"Rimaniamo costruttivi sul mercato azionario": la view di Decalia

La ripresa è forte anche se le stime sono a nostro parere troppo ottimistiche a causa delle ombre che si stanno stagliando sulle economie, dalla carenza di chip all’aumento dei prezzi del petrolio. L'analisi di Fabrizio Quirighetti.
07/10/2021 | Max Malandra

“Rimaniamo costruttivi sul mercato azionario: i rischi non sono i singoli eventi che possono accadere in questo contesto e di cui gli operatori già si preoccupano, quanto, a mio parere, che possano avverarsi tutti insieme. In ogni caso credo che dopo ottobre tutto sarà più semplice”. Così Fabrizio Quirighetti, CIO e Head of Multi-Asset strategies di Decalia.

La società svizzera di investment management può contare su 4,5 miliardi di euro di asset under management e opera attraverso tre business line, il wealth management, l’asset management e i private markets (area in cui ha già investito 1 miliardo di franchi).

 

“La ripresa è forte anche se le stime sono a nostro parere troppo ottimistiche a causa delle ombre che si stanno stagliando sulle economie, dalla carenza di chip all’aumento dei prezzi del petrolio – continua Quirighetti – Ma anche se togliessimo un punto percentuale di Pil, avremmo comunque una crescita solida.

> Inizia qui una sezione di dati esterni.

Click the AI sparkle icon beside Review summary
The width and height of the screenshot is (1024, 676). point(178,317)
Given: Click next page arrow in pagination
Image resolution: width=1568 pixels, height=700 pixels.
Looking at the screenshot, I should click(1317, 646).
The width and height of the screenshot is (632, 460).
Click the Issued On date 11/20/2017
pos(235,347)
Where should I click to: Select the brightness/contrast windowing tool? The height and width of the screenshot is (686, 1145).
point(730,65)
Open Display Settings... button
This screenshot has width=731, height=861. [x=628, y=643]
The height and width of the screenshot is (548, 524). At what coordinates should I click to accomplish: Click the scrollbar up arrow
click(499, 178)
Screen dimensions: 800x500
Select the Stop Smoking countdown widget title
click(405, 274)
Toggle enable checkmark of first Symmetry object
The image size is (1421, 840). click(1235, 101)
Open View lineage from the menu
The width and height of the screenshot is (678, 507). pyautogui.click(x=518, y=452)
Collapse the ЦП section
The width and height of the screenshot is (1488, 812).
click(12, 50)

Ormai, del resto, più che agli andamenti dei vari indicatori macroeconomici, guardiamo ai Surprise Index: i dati sono stati sistematicamente migliori delle attese per gli ultimi 18 mesi.

E, anche se per ora non sorprendono più, il consensus si adatterà alle nuove stime e potranno così riprendere in un prossimo futuro”.

 

E per quanto riguarda la Cina? “La PBoC è stata l’unica banca centrale a non aver tagliato i tassi nel corso degli ultimi anni, quindi è sicuramente in una posizione migliore: quando la crescita avrà raggiunto il picco e tornerà a rallentare, a Pechino avranno modo di ravvivarla con una politica monetaria nuovamente espansiva in un 2022 in cui sono previste le elezioni politiche nel Paese”.

 

Nel frattempo le valutazioni rimangono elevate a livello globale (anche se meno in Cina), ma le alternative non sembrano esserci. “Dopo le elezioni in Germania, abbiamo limato la percentuale sul nostro scenario di upside che ora si ferma al 10% di probabilità, mentre lo scenario centrale, cui assegniamo ora un 70% di probabilità, prevede una ripartenza delle economie, uno scenario di inflazione transitoria in alcune parti e nessun ulteriore allentamento monetario. Del resto, se inizi a ritirare liquidità riducendo gli acquisti, il mercato deve comunque riassestarsi in base alle nuove situazioni” aggiunge il CIO di Decalia.

 

E anche l’inflazione è un problema minore, come si evince guardando alla mediana delle variazioni dei prezzi anziché alla media. “Infatti l’aumento dei prezzi dell’energia ha un effetto deflazionistico sull’economia delle famiglie, dato che il maggior costo per riscaldamento e trasporti impatta sui consumi riducendoli e quindi calmierando i prezzi” conclude Quirighetti.